# WHAT THIS TASK INVOLVES:
Copy out every line of all the items below, requests included, but leave out the pictures. Multiply each coordinate in the answers by 0.2 and round to a whole number, with halves rounding up; keep every other number as it is.

# MATERIAL PROVIDED:
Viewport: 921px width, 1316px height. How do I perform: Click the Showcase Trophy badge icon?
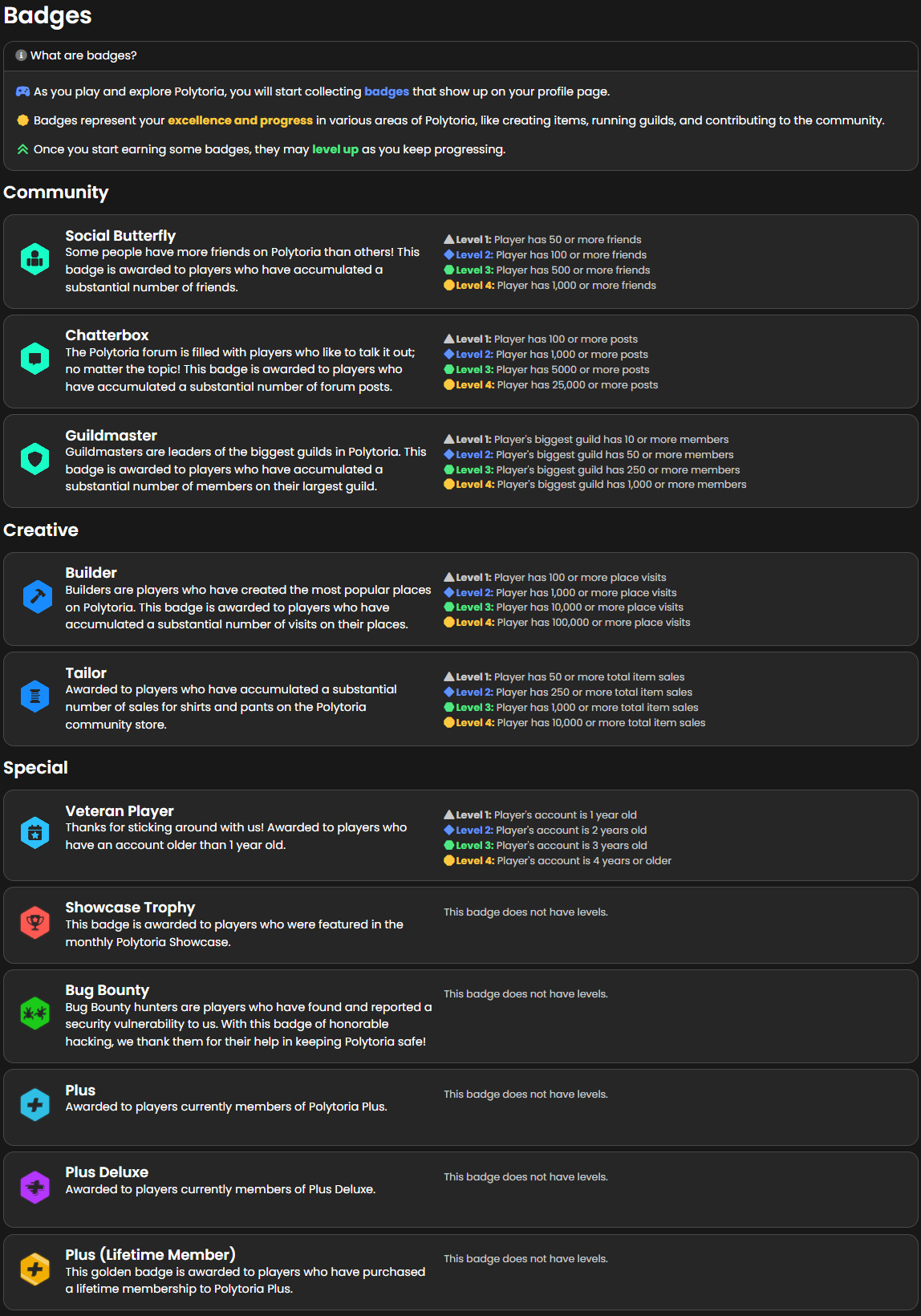(35, 924)
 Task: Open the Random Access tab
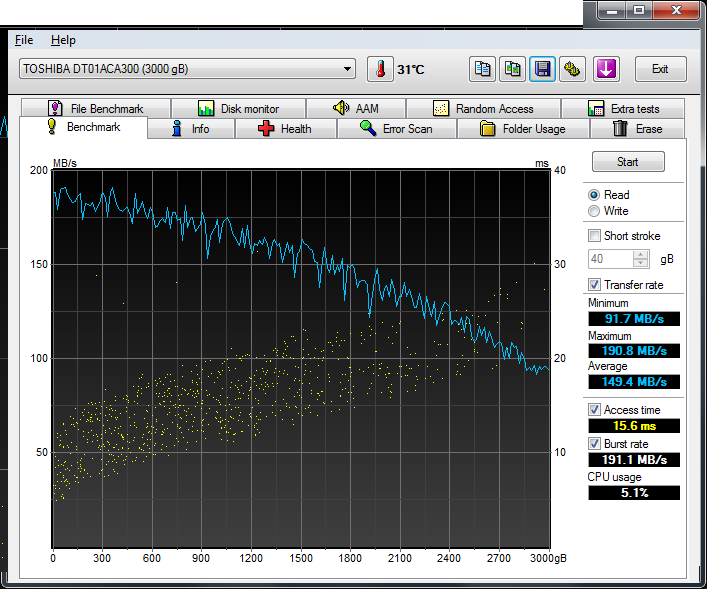click(x=484, y=108)
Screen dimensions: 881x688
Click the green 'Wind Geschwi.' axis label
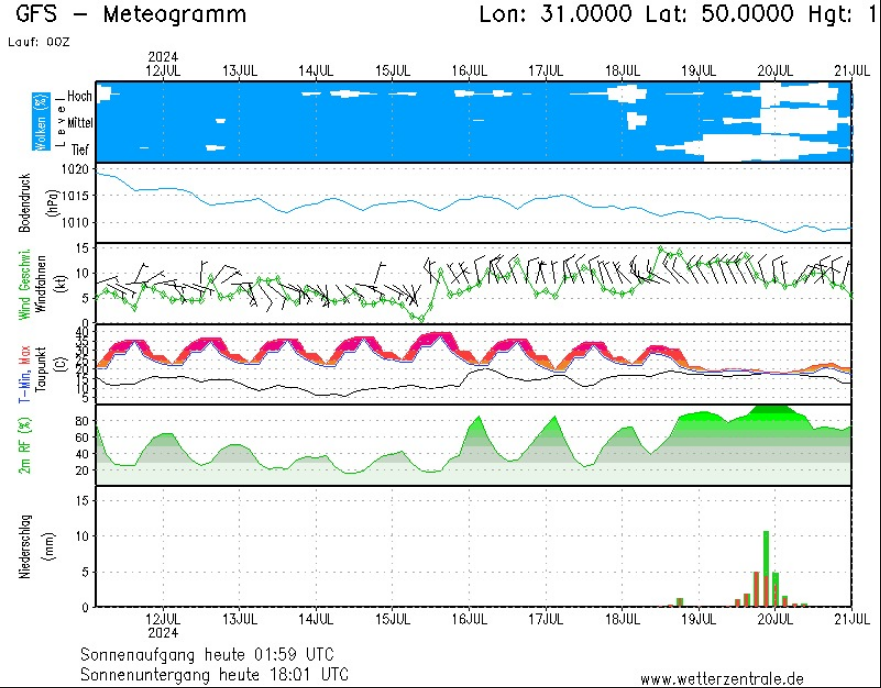(23, 284)
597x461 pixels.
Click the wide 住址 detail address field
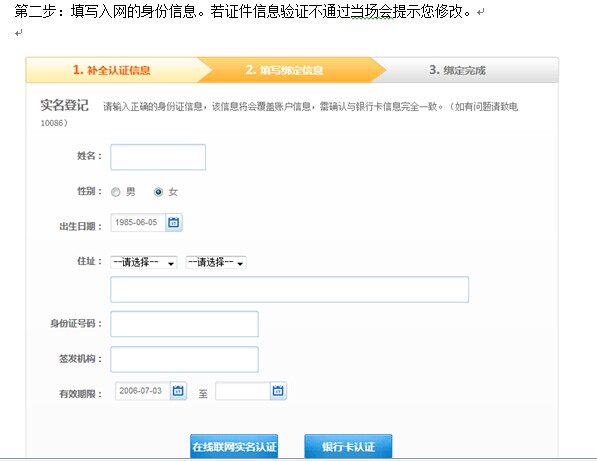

# SOLUTION:
Viewport: 921px width, 1316px height. How do I perform: Click the Showcase Trophy badge icon?
(7, 185)
 Task: Open the Random Access tab
click(x=97, y=22)
Screen dimensions: 881x688
Click the green 'Wind Geschwi.' axis label
(5, 57)
597x461 pixels.
Click the wide 住址 detail address field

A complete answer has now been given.